Exercise directions: Lines before the one holding "This screenshot has height=577, width=871." are not wanted. Please copy that line and everything after it to the end of the records, exactly, skipping pictures.

Data supplied:
***

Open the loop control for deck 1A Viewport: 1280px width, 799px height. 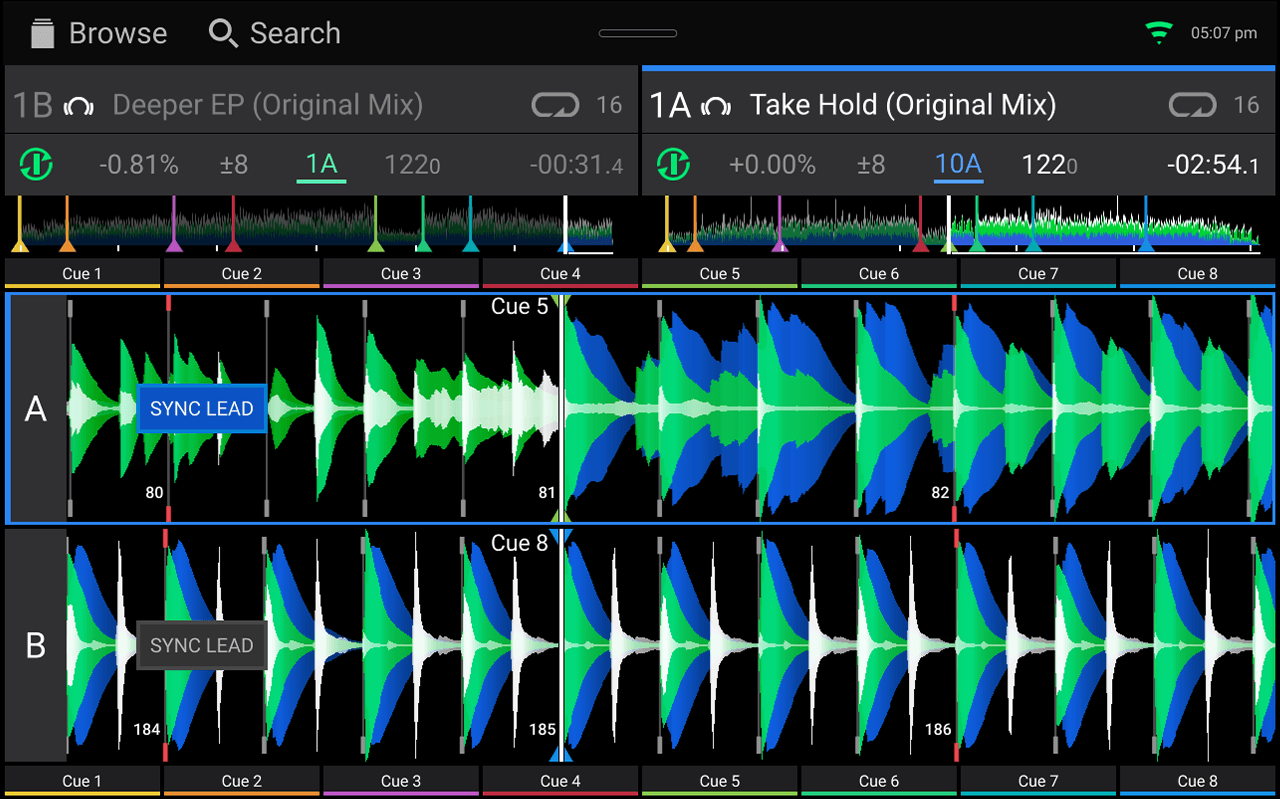click(x=1192, y=104)
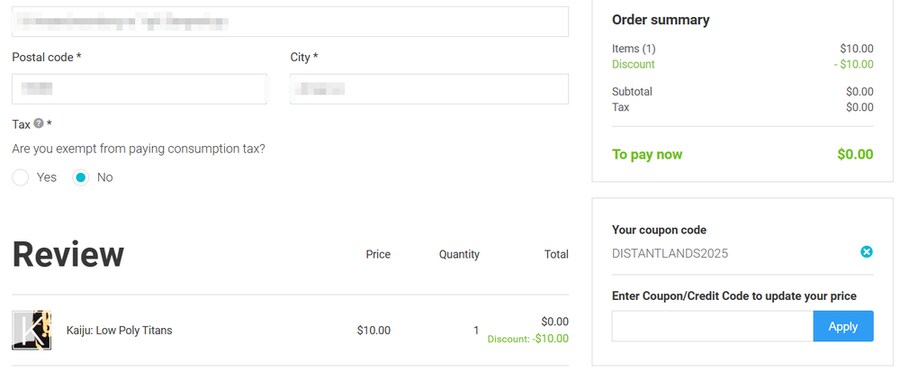
Task: Click the Apply coupon button
Action: pyautogui.click(x=843, y=327)
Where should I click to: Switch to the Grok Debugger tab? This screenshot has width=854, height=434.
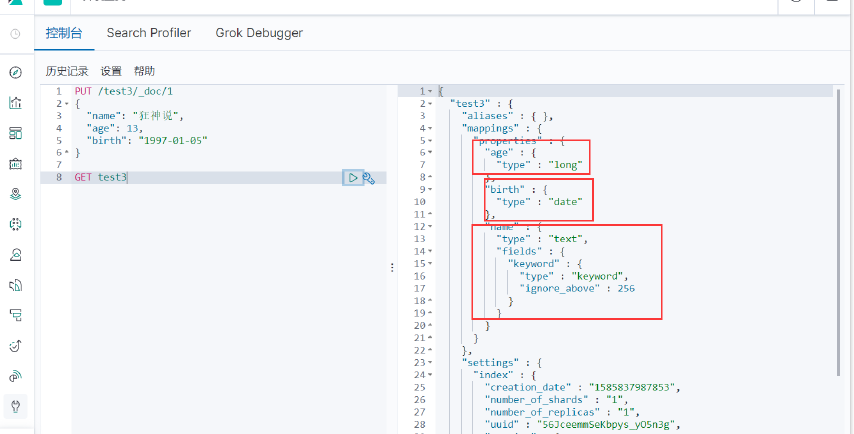pyautogui.click(x=259, y=33)
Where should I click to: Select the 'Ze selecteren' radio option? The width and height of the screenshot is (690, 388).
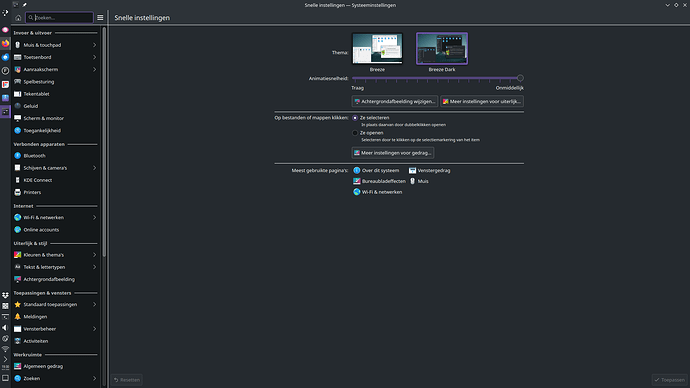click(x=355, y=118)
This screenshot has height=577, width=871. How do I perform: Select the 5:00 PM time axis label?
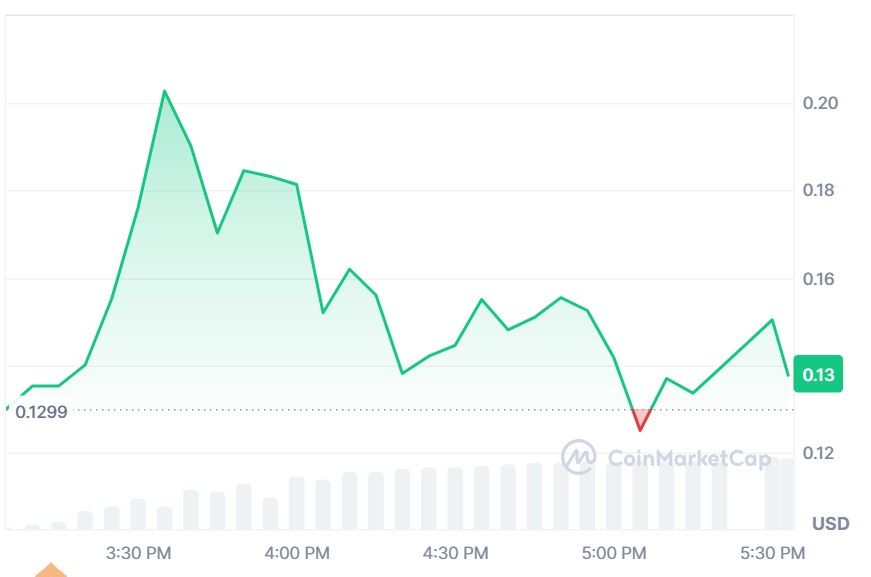pyautogui.click(x=614, y=552)
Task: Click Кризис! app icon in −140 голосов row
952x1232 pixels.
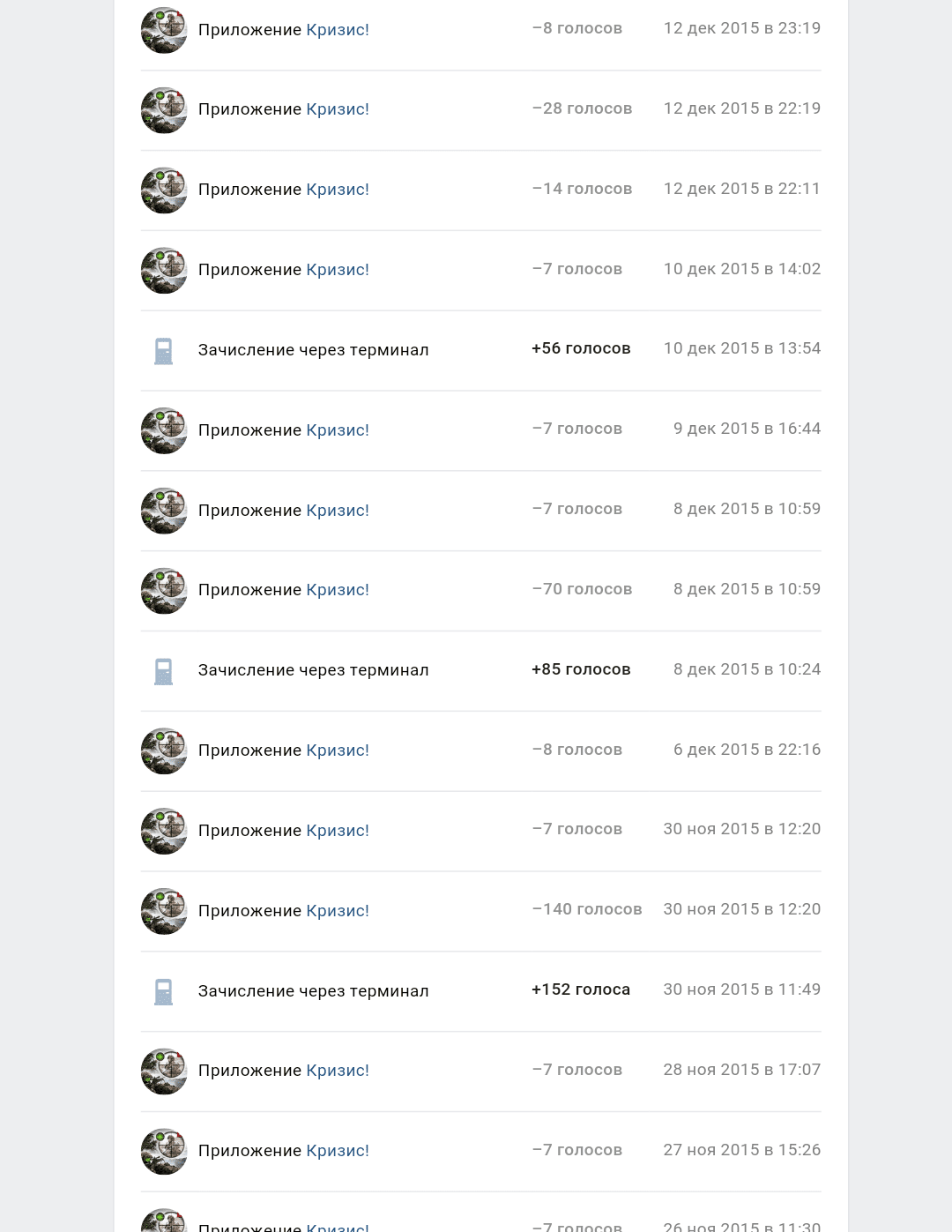Action: [x=164, y=911]
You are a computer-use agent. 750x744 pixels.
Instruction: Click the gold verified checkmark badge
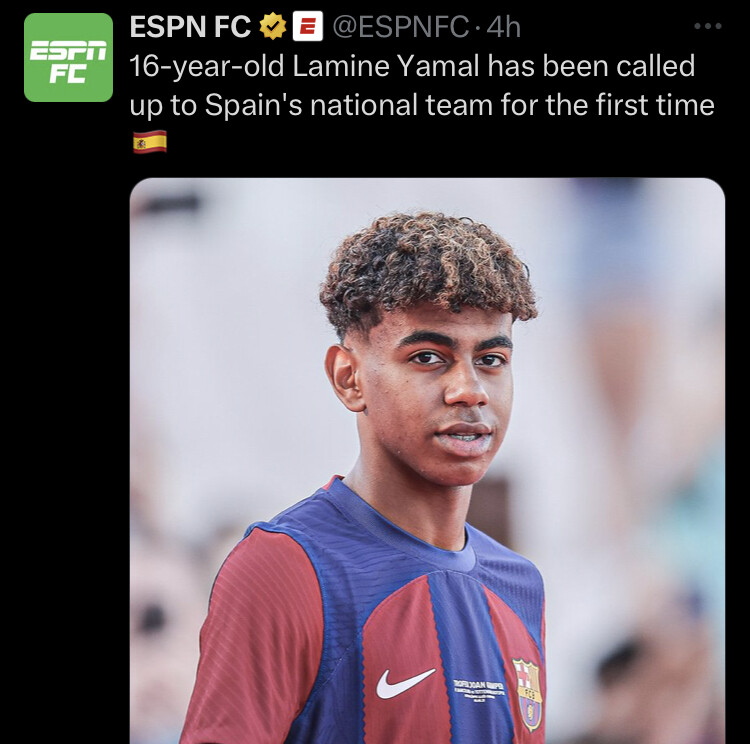[273, 26]
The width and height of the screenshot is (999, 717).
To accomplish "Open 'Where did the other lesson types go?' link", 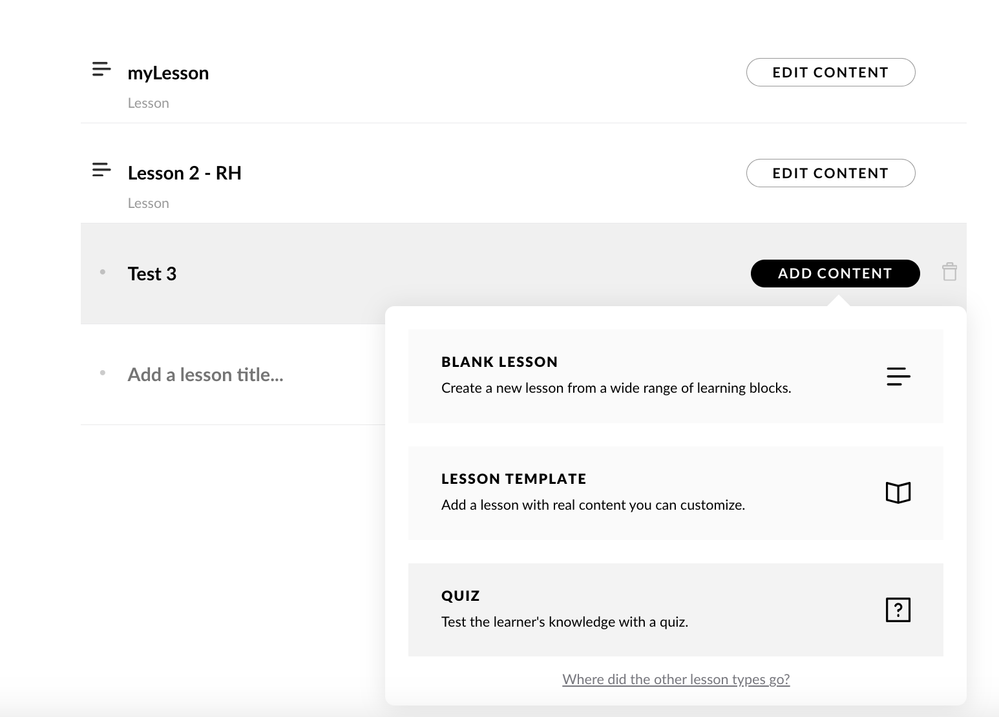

***

Problem solution:
This screenshot has height=577, width=871. How do I perform: Select the 5:00 PM time axis label?
pyautogui.click(x=614, y=552)
Task: Click Кризис! app icon in −140 голосов row
952x1232 pixels.
Action: [x=164, y=911]
You are a computer-use agent. 750x744 pixels.
Instruction: Click the gold verified checkmark badge
[273, 26]
The width and height of the screenshot is (999, 717).
To accomplish "Open 'Where did the other lesson types go?' link", 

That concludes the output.